▶ **EXERCISE PASSAGE**:
[Start of section]
Principal Investigators

Richter's most frequent coauthors included three medical students (Bruno Barelare, 9 papers; John Eckert, 6; and Edward Schmidt, 4), two technicians (Kathy Clisby Campbell, 6, and Bettye Woodruff, 4), and four collaborators (Sally Dieke, 4; Marion Hines, 5; Orthello Langworthy, 6; and Katherine Rice, 9). All contributed to the work and publication record of the lab between 1935 and 1950, and all except Campbell and Woodruff possessed medical degrees or doctorates from Hopkins.

Barelare (M.D. 38), Eckert (M.D. 38), and Schmidt (M.D. 41) performed research on behavioral homeostasis and dietary self-selection in the late 1930s and early 1940s before leaving the lab to pursue their own careers. Woodruff, who possessed a bachelor's degree in nursing education, worked on the sympathetic nervous system and assisted with patients in the skin resistance laboratory between 1939 and 1945. Dieke (Ph.D. Chemistry 38) worked in the Psychobiology Laboratory from 1943 to 1953, chiefly on rat poisons. Rice (M.D. 41), the Phipps Clinic Research Psychiatrist in the early 1940s, published with Richter on thioureas, single food choice, self-selection, and cyclic behavior. Between 1930 and 1967, Langworthy (M.D. 22), a Hopkins professor of neurology, collaborated with Richter on several miscellaneous topics, such as decerebrate rigidity in the beaver and the quill mechanism of the porcupine.
[End of section]
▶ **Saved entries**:
[Start of section]
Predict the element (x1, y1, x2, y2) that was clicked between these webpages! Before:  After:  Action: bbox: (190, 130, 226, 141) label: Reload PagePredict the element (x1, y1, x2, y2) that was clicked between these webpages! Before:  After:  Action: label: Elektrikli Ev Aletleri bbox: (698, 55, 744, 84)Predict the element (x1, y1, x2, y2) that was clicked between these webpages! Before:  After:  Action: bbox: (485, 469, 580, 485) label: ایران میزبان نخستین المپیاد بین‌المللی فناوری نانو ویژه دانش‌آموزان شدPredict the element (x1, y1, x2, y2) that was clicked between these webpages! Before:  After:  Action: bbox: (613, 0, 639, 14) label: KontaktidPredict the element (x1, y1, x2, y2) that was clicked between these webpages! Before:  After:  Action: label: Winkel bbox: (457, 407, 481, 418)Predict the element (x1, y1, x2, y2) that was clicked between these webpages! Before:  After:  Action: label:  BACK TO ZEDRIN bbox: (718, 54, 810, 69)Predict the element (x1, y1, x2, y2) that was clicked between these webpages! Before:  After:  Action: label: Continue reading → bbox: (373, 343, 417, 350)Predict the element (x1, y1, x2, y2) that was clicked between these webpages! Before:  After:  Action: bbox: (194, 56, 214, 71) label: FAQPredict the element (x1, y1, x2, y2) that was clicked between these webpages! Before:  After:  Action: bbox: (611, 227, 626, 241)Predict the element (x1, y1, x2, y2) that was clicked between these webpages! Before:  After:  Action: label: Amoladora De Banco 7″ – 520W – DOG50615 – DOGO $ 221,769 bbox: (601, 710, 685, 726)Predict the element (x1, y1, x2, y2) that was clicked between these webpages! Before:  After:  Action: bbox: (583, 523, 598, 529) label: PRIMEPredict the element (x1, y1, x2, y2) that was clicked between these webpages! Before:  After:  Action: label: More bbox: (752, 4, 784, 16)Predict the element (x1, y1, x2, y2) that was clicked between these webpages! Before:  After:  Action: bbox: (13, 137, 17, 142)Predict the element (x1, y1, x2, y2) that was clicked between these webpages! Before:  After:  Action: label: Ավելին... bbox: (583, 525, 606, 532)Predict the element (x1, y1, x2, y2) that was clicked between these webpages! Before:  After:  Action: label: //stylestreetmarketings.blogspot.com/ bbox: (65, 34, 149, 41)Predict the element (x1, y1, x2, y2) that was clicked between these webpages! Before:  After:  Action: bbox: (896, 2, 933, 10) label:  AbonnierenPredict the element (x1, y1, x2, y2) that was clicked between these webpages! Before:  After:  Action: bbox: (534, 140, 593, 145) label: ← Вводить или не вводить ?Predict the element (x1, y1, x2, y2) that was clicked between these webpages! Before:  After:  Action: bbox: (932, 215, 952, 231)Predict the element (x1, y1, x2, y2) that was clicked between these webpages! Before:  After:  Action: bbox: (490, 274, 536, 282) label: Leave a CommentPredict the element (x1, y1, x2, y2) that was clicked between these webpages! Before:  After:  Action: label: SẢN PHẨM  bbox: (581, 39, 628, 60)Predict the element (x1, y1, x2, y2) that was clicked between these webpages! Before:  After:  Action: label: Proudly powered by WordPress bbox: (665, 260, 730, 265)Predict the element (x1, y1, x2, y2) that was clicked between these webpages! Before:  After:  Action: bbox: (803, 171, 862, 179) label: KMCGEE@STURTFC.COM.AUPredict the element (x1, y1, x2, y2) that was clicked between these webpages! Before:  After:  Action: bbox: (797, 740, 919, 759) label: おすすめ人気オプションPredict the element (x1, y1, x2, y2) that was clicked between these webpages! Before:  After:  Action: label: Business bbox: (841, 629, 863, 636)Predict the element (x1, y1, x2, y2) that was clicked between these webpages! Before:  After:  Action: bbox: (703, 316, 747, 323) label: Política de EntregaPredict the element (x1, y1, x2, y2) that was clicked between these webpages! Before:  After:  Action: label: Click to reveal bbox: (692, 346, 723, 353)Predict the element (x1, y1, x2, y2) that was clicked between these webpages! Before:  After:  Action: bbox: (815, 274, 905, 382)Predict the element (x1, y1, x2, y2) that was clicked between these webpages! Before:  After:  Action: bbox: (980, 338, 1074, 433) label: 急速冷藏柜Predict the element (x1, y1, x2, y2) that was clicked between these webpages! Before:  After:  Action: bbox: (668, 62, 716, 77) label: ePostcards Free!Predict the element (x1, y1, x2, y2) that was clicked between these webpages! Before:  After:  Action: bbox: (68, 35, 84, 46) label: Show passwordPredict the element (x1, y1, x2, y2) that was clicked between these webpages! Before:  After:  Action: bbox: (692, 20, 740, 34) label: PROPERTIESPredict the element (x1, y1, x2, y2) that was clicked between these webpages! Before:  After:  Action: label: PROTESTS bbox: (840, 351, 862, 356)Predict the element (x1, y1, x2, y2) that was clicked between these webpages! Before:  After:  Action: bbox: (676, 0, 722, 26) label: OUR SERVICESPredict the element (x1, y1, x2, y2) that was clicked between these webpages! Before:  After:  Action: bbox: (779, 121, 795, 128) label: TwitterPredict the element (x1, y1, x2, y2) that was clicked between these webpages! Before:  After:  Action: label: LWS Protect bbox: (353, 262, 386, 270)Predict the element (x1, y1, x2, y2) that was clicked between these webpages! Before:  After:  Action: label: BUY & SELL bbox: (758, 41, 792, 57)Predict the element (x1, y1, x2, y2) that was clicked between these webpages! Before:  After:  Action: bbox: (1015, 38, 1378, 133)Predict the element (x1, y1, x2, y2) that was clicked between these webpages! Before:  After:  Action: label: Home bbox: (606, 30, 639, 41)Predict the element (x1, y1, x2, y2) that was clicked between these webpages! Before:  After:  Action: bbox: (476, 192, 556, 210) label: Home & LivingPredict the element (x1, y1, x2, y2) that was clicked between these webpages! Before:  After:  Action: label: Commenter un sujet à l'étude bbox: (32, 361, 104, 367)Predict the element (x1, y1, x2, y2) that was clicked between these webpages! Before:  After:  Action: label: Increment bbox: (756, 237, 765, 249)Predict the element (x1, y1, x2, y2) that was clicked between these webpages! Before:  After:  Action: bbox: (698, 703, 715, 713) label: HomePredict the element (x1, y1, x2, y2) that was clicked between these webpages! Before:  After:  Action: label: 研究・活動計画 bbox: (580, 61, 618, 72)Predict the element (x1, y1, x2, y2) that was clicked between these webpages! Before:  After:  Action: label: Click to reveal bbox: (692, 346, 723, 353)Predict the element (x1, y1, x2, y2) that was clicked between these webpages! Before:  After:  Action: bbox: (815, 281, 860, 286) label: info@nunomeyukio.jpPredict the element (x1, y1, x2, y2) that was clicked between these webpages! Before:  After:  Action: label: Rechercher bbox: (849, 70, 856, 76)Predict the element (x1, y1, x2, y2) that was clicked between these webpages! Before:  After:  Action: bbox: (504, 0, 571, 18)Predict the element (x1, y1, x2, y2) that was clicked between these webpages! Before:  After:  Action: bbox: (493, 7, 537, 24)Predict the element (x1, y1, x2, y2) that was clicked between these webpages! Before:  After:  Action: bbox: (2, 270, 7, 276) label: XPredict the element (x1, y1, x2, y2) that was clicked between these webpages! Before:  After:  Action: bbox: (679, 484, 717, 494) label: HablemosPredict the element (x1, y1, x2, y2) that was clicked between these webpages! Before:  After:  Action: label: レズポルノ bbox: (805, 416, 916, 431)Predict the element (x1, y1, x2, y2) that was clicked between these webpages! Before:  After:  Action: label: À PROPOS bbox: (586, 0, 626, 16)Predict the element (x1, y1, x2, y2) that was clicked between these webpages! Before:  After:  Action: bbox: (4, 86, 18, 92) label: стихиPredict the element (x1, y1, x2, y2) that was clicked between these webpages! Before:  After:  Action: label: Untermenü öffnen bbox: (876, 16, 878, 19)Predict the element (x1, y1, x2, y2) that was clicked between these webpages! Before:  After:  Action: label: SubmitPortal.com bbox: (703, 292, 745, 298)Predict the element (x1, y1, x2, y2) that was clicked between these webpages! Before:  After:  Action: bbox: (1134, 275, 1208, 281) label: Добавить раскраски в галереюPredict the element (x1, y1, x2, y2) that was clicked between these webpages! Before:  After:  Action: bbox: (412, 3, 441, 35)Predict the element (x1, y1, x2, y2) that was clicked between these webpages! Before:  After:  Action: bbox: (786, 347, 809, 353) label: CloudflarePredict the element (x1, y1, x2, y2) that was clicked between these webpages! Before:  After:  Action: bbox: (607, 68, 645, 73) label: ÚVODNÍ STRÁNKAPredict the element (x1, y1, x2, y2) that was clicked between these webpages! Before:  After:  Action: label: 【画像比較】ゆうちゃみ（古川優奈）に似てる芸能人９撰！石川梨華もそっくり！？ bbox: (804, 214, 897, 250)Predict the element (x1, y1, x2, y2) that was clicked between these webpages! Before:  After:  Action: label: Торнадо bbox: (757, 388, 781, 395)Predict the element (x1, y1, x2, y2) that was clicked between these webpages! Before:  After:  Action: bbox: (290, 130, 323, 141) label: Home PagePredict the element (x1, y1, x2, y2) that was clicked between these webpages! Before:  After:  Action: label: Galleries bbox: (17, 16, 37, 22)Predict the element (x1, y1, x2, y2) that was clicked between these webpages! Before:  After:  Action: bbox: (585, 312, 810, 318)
[End of section]
▶ **ACTION ITEM**: Revise the passage on Richter's coauthors, starting at "Richter's most frequent" and ending at "doctorates from Hopkins.", and replace "technicians" with "lab assistants". You won't need the data for this.

▶ **ANSWER TO THE PROBLEM**:
Richter's most frequent coauthors included three medical students (Bruno Barelare, 9 papers; John Eckert, 6; and Edward Schmidt, 4), two lab assistants (Kathy Clisby Campbell, 6, and Bettye Woodruff, 4), and four collaborators (Sally Dieke, 4; Marion Hines, 5; Orthello Langworthy, 6; and Katherine Rice, 9). All contributed to the work and publication record of the lab between 1935 and 1950, and all except Campbell and Woodruff possessed medical degrees or doctorates from Hopkins.